INCHEON, South Korea (AP) — Most football teams competing at the Asian Games get the benefit of national training camps and logistical backup to ensure all the players need to concentrate on is the games.

Not so for the Palestinian team — some of the players have had to avoiding air strikes, plan their routes to practice sessions to avoid danger and all the while hope they will be able to travel abroad to play.

But the Palestinian players here in Incheon refuse to be weighed down by their off-field distractions. Instead, they hope these Asian Games will be a breakthrough competition that will raise their profile in the international arena.

"We want to play the final," Ahmed Maher said as he went through stretching drills in a quiet corner of the athletes' village. "We've practiced as hard as we could and we are here to show everyone what we can do."

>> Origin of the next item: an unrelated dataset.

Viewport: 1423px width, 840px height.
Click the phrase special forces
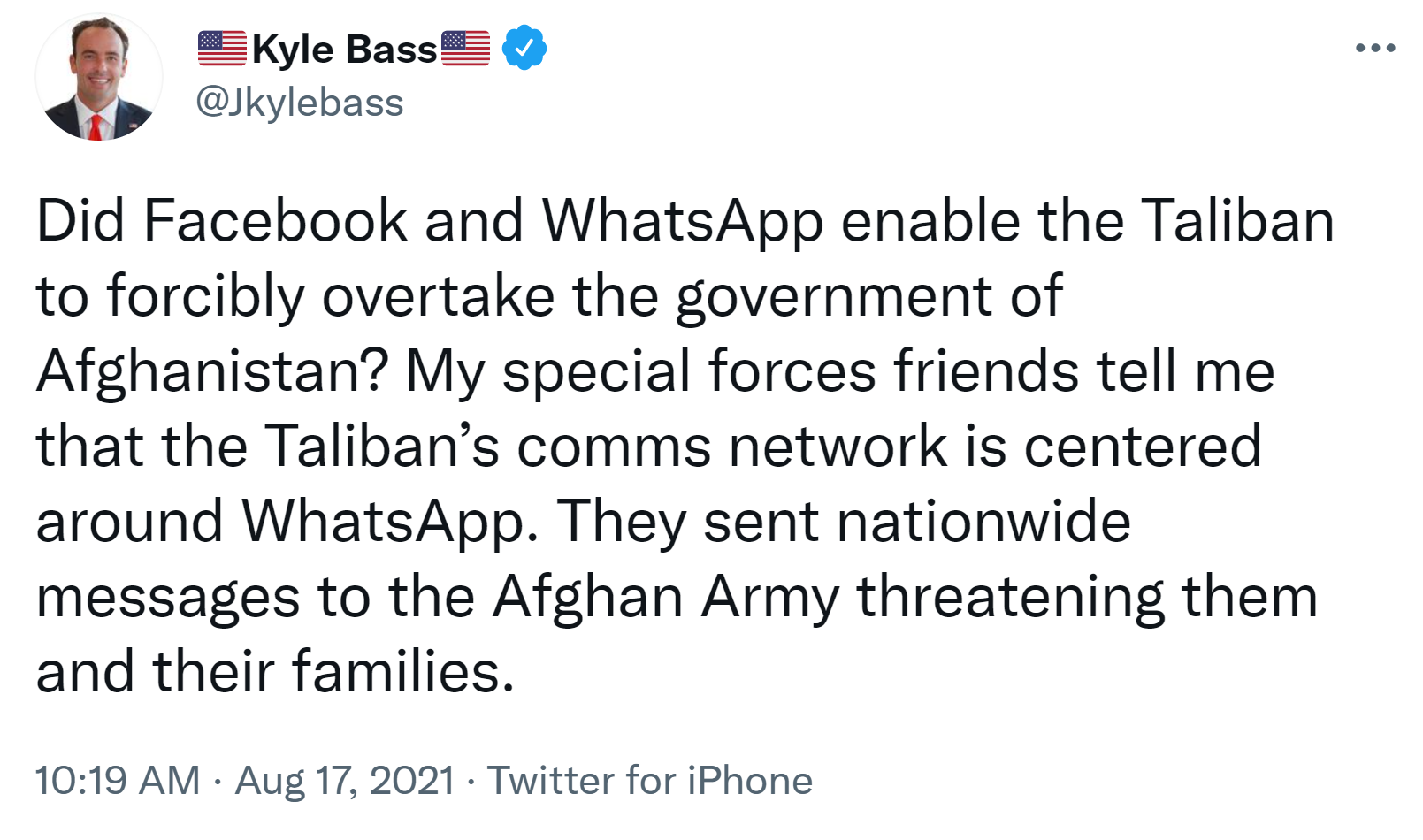coord(689,370)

Maher's optimism stems largely from the senior team's recent success at this year's AFC Challenge Cup in the Maldives, where the team beat the Philippines 1-0 in the final to qualify for the 2015 AFC Asian Cup in Australia.

At the Asian Games, though, only three players aged over 23 are allowed in each squad, so the national squad has a new look to it.

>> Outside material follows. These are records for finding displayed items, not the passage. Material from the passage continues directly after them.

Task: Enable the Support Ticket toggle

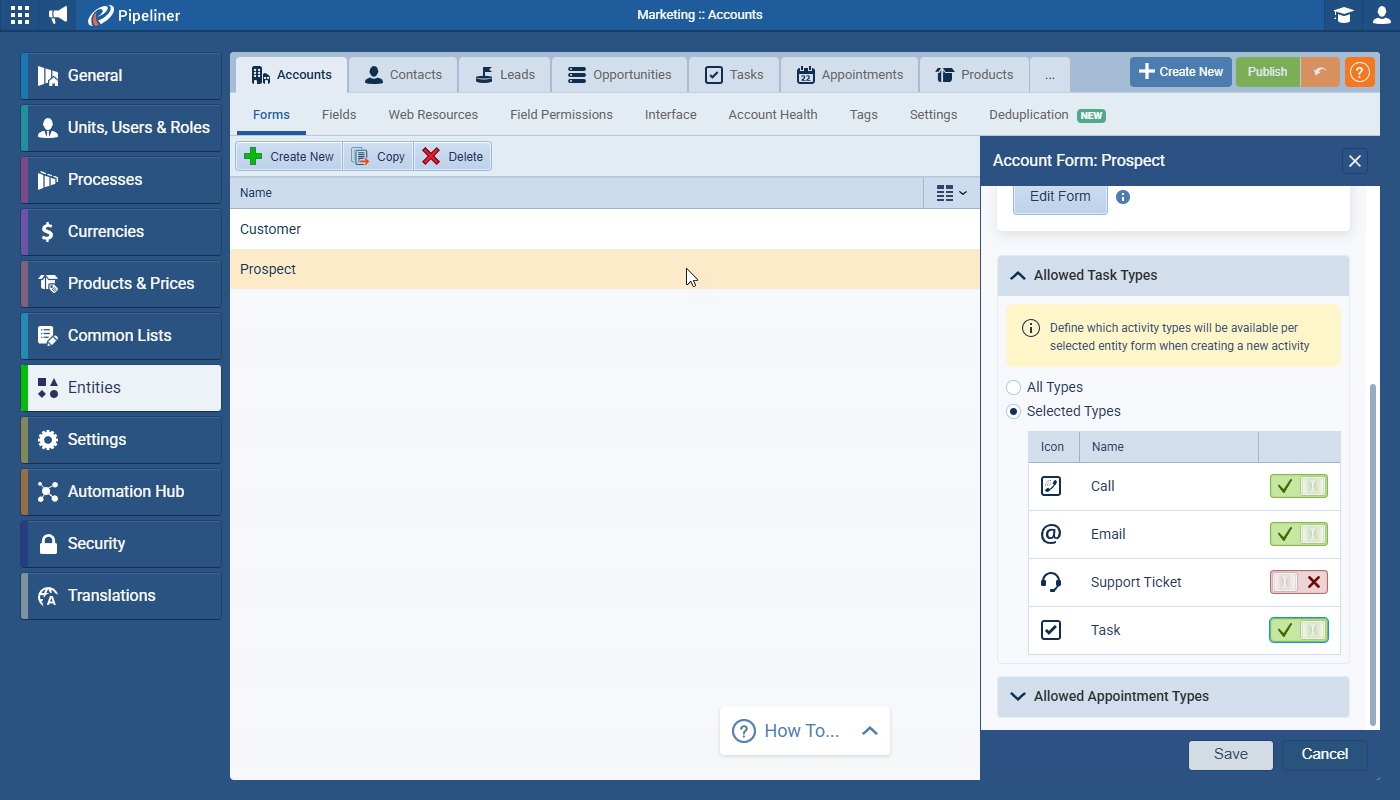Action: click(1298, 582)
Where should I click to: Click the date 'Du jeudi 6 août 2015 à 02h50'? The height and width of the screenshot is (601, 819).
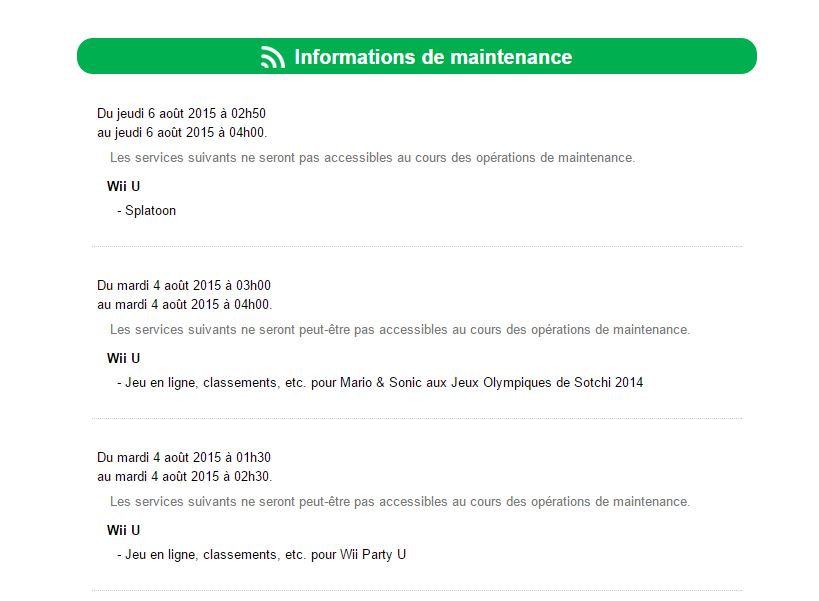pos(181,113)
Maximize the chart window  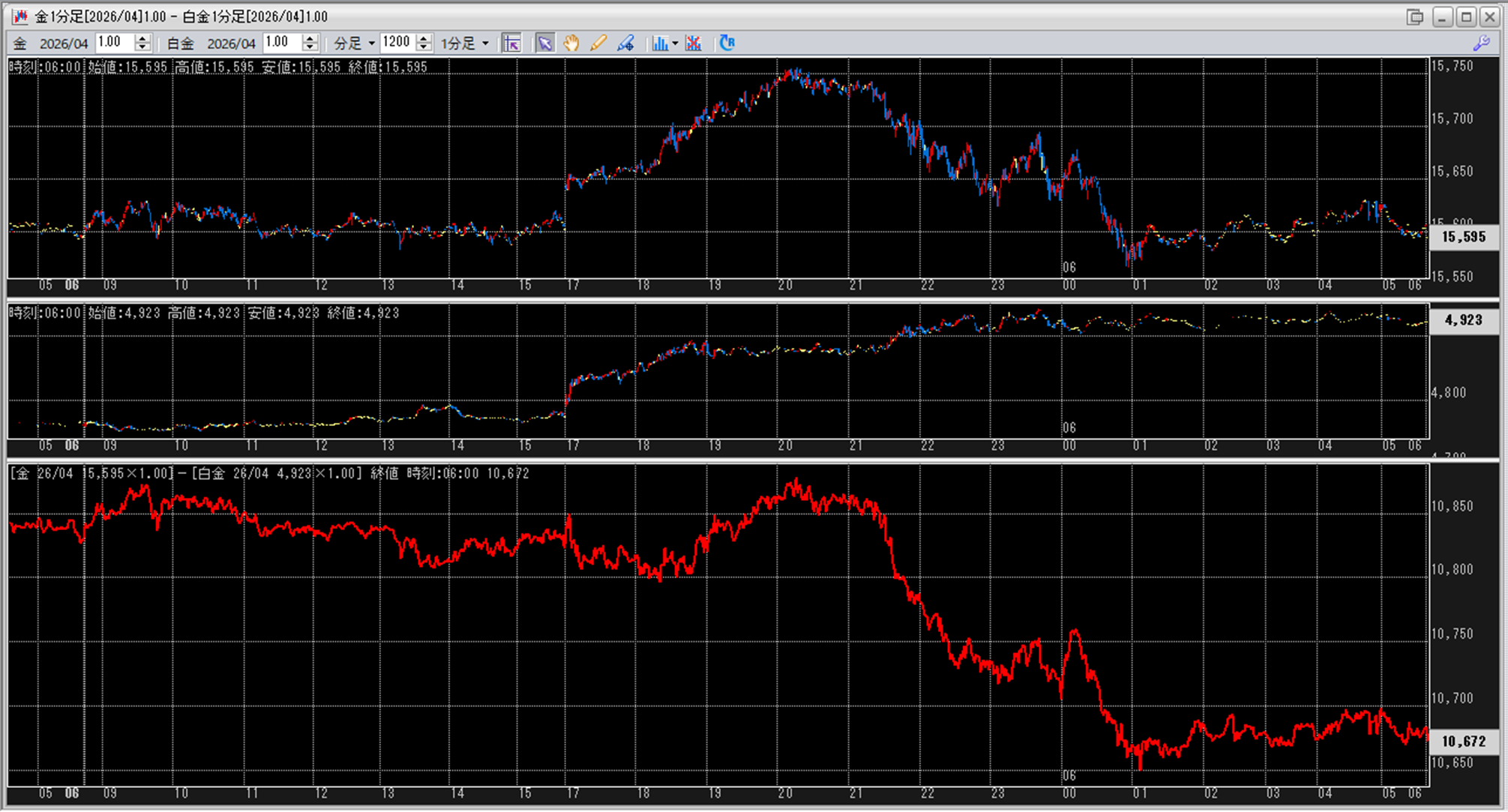coord(1466,16)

"Maldives ... very good win. It made people happy during difficult times," the 23-year-old midfielder said of the campaign that boosted the Palestinian team an all-time high position of 94th in FIFA rankings.

The victory triggered wild celebrations back home in May as striker Ashraf Al Fawaghra's free kick completed an impressive tournament win. The Gaza sky lit up with fireworks.

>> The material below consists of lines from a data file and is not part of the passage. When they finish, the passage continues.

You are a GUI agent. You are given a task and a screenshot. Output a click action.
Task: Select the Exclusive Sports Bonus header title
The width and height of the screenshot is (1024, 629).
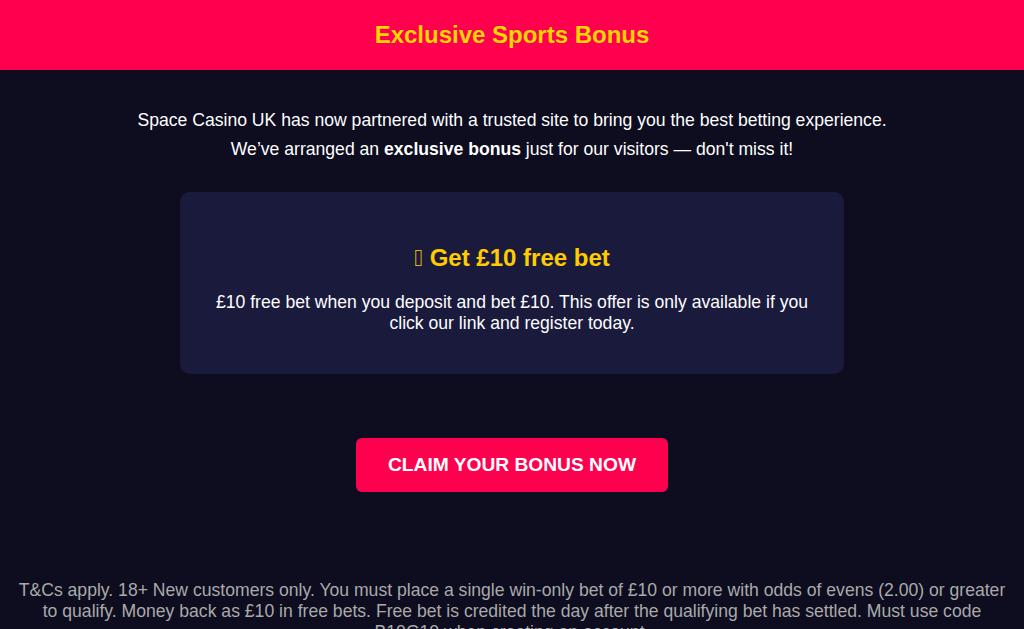pyautogui.click(x=511, y=35)
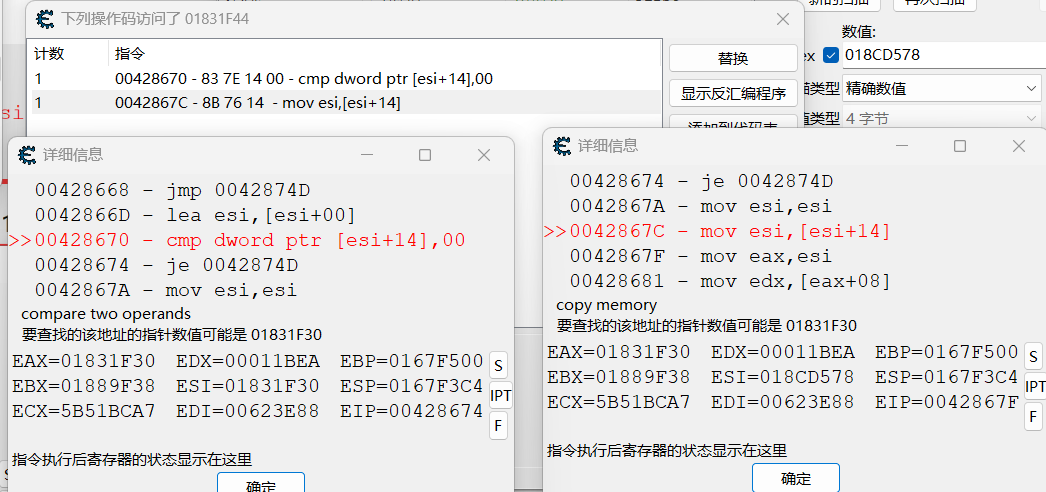Click the F button in left details window
1046x492 pixels.
click(499, 427)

It was an emphatic victory as the team did not concede a goal in five matches and drew only one match in the tournament.

Islam Patran, a defender on the Palestinian team, explained that the squad managed to get together for friendlies despite the lack of a national training camp this year.

"We trained and played practice matches in Qatar, Oman and Bahrain over one month," Patran said. "We also had a championship in Palestine three months ago but we could not hold a national camp this year."

The Palestinian team over the past year has included some expatriates. But for the majority of the players, Israel's refusal to give exit visas has been a major hindrance.

Israel has cited concerns about possible attacks by Palestinian militants as the main reason for sweeping restrictions on movement that affect most Palestinians, including athletes. Israel prevents virtually all travel between the West Bank and Gaza, two territories that lie on opposite sides of Israel and are sought by the Palestinians as part of a future state.

FIFA president Sepp Blatter intervened to try and mediate earlier this year, but the problems persist with the team struggling with travel restrictions.

It's also a dangerous place to be a footballer. Promising 19-year-old Mohammad al-Qatar and former player Ahed Zaqout were killed in Gaza during the conflict with Israel, so it is difficult for some players to maintain focus.

"As it is, it's very hard to play continuously in Palestine and then we also keep getting bad news concerning players," Maher said. "It is very difficult to hold camps and prepare for tournaments."

The Palestinian team is grouped in Pool C at the Asian Games along with Oman, Singapore and Tijikistan.

The team started competing regularly in international competitions after being admitted by FIFA in 1998 following the establishment of the Palestinian National Authority.

But it has a long history in the game as the Palestinian Football Federation was established in 1928. This generation of players is determined to leave its mark, starting in Incheon and continuing in the Asian Cup next year.